Mycobacterium tuberculosis (MTB) is an extraordinarily successful pathogen that has infected thirty percent of the world's population. The success of MTB is tied to the adaptive repertoire of the bacilli in the face of varying and hostile environments within the host. In the course of chronic infection, MTB encounters diverse environmental conditions, including hypoxia, nitric oxide stress and varying nutritional limitations. Microbes respond and adapt to such immunological, environmental and nutritional changes through regulatory programs primarily encoded at the transcriptional level. A significant fraction of these regulatory programs are controlled via transcription factors (TFs) that modulate transcriptional activity upon binding to cis-regulatory motifs located in intergenic promoters. A detailed model of MTB's transcriptional regulatory network, including the complete set of TFs, co-regulated genes, and regulatory motifs, has significant implications for elucidating novel strategies to eradicate infection by MTB.

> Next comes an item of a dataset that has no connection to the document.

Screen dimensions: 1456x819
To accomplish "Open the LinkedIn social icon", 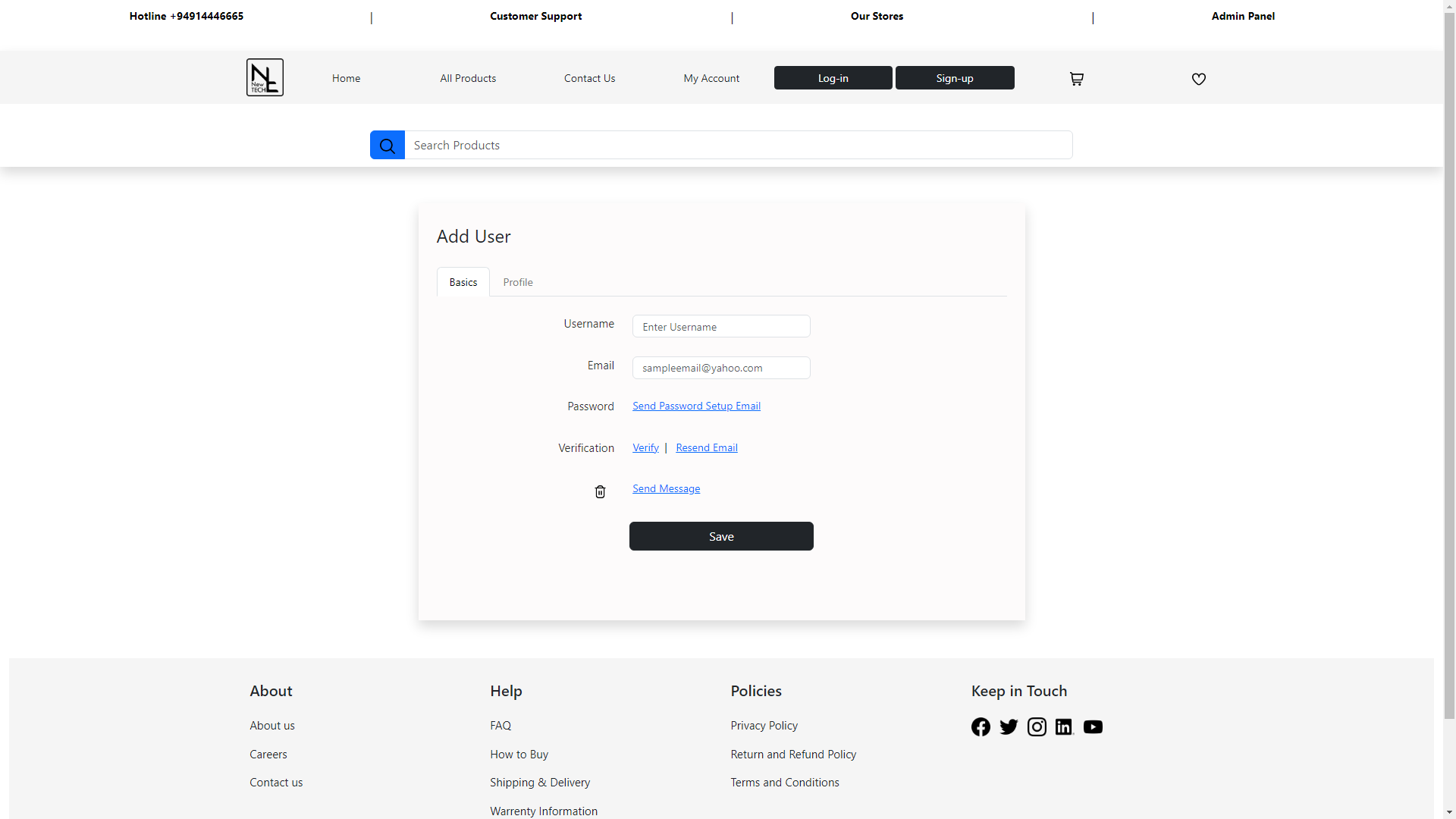I will click(1064, 727).
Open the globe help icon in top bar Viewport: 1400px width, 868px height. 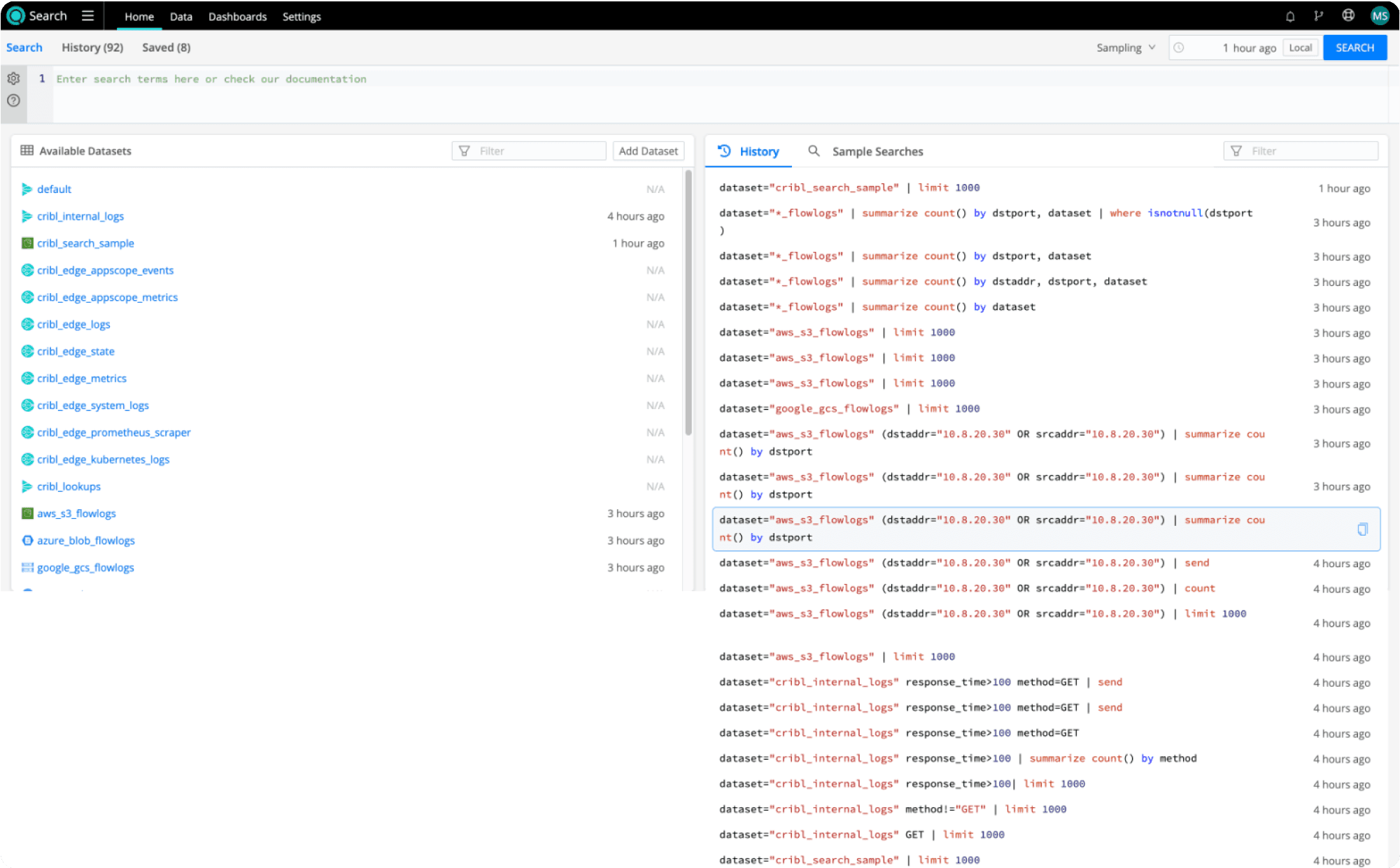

Models of transcriptional regulatory networks are typically constructed by integrating large omics datasets with computational algorithms to reproduce and elucidate complex regulatory interactions. Through an iterative process, network models can inform the design of new biological experiments, which yield more powerful models. Bridging the gap between computation and experimentation has remarkable promise, especially in organisms like MTB that are challenging and time-consuming to work with in the laboratory.
Useful information about MTB's transcriptional regulation is available from studies that have focused on regulation during particular stages of pathogenesis such as hypoxia, transition to growth arrest or macrophage infection. However, the aforementioned models cover at most 50% of the MTB genome. To improve on this, we reconstructed a global transcriptional regulatory network model of MTB that encompasses up to 98% of the genome (3922 genes) and accurately predicts gene expression for new environmental conditions.
In order to accelerate the discovery and characterization of these adaptive mechanisms, we have mined a compendium of 2325 publicly available transcriptome profiles of MTB to decipher a predictive, systems-scale gene regulatory network model. The resulting modular organization of 98% of all MTB genes within this regulatory network was rigorously tested using two independently generated datasets: a genome-wide map of 7248 DNA-binding locations for 143 transcription factors (TFs) and global transcriptional consequences of overexpressing 206 TFs. This analysis has discovered specific TFs that mediate conditional co-regulation of genes within 240 modules across 14 distinct environmental contexts. In addition to recapitulating previously characterized regulons, we discovered 454 novel mechanisms for gene regulation during stress, cholesterol utilization and dormancy. Significantly, 183 of these mechanisms act uniquely under conditions experienced during the infection cycle to regulate diverse functions including 23 genes that are essential to host-pathogen interactions. These and other insights underscore the power of a rational, model-driven approach to unearth novel MTB biology that operates under some but not all phases of infection.